5 sec boot

Sat Oct 4 21:49:24 EDT 2008

Deepak Saxena wrote:
> On Oct 03 2008, at 07:34, Mitch Bradley was caught saying:
>   
>>> Could somebody explain me whether [the 5 second boot] results are applicable to the 
>>> XO, and how far are we from it, please?
>>>
>>>   
>>>       
>> Ticket http://dev.laptop.org/ticket/4349 details my and codyl's 
>> experiments with speeding up boot.
>>     
>
> Some other ideas:
>
> - Right now the firmware copies the uncompressed kernel and initrd 
>   to memory and then the kernel and initrd decompressor has to re-read
>   it from memory and write it back out in decompressed format. 

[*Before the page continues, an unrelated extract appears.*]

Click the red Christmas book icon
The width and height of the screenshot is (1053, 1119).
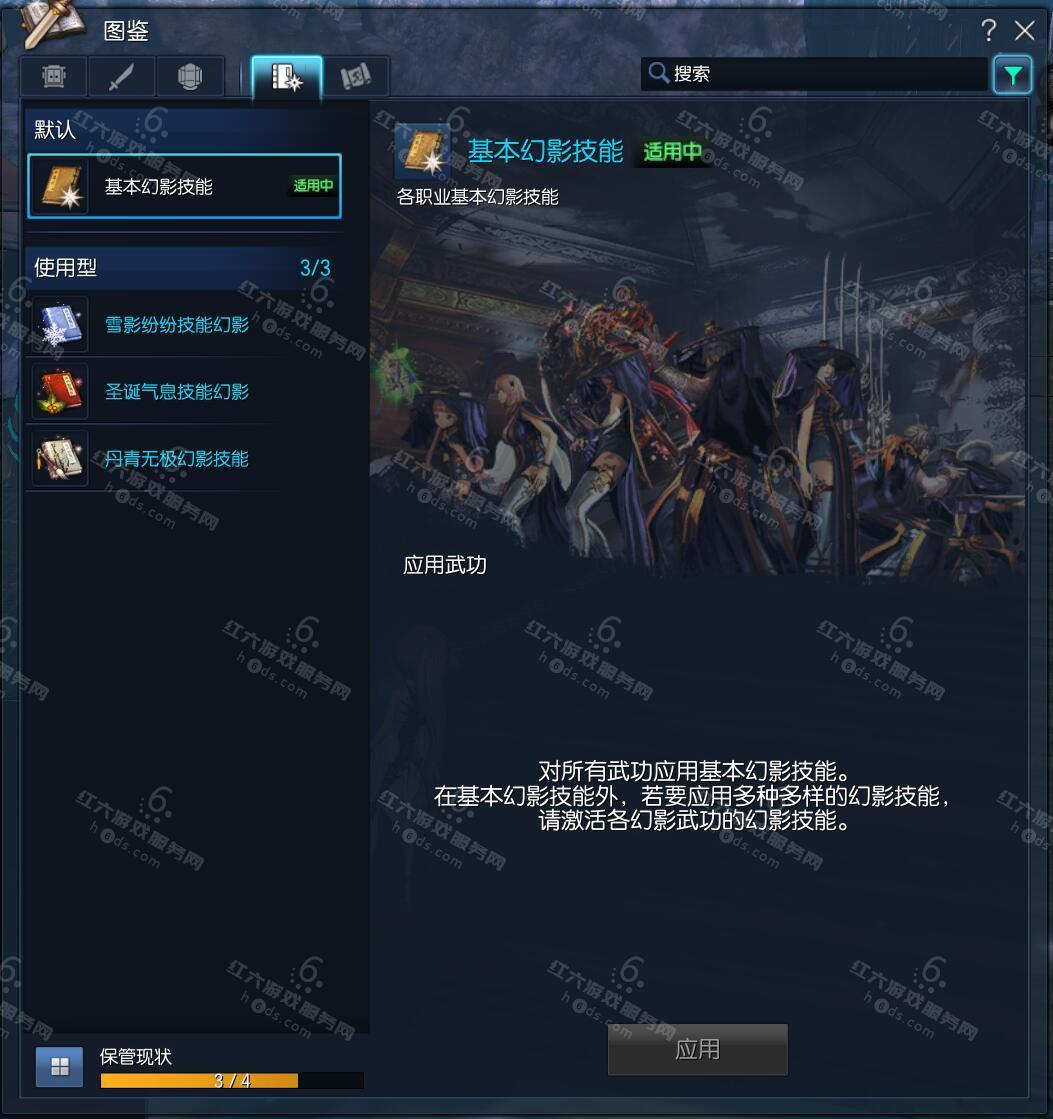pyautogui.click(x=60, y=392)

Actually, OFW decompresses them both, so by the time control is 
transferred to the kernel, both kernel and initrd are already "in the 
clear".  But the principle is the same.  Somebody has to do the 
decompression.  OFW's decompression code is essentially the same as the 
kernel's, derived from the Mark Adler code.

> If 
>   it is stored deocompressed to begin with on the filesystem, we 
>   can simply read it into mem from flash and run. This would require
>   a few extra MiB of flash. Granted, reading from flash is 
>   slower than reading from memory, so we may not see a a net
>   benefit.  Easy enough to test...
>   

Some rules of thumb for OLPC:

a) Memory copy goes at about 500 MB/sec (so can be neglected in this case)
b) zlib decompression goes at about 3 MB/sec for typical code (2:1 
compression ratio)  (Over the complete filesystem, JFFS2's automatic 
zlib compression gets you about 3:2 space savings, because of various 
overhead factors).
c) Raw FLASH read time maxes out at 20 MB/sec.  But you don't get that 
speed from the filesystem; JFFS2 is good for between 5 and 10 MB/sec.

Considering all the intricacies of JFFS2, my best guess is that it's 
going to be close to a wash whether the kernel + initrd is stored in 
compressed or uncompressed form.

OTOH, if the kernel + initrd were in a separate partition in e.g. romfs 
format, where OFW could just blast them into memory without doing JFFS2 
node processing, we could probably get close to the 20 MB/sec speed.

Another holdup is the time it takes to do the hash calculation for 
security checking.  That costs a couple of seconds.  Ivan and I worked 
pretty hard to minimize that time, choosing one of the faster hash 
functions.

> - Embedded systems often use a suspend image to speedup boottime. 
>   Basically load an image into memory and then jump into the
>   kernel as if we are resuming from firmware. Another approach
>   if we can't do a full suspend image this is to use the new 
>   container code and save the runtime of the user session so we
>   can just reload it. Both these methods require flash space...
>   

It would be nice if we could identify a good common userland starting 
point and snapshot that.  My gut feel is that a 20 MB image might be 
sufficient.

> ~Deepak
>
>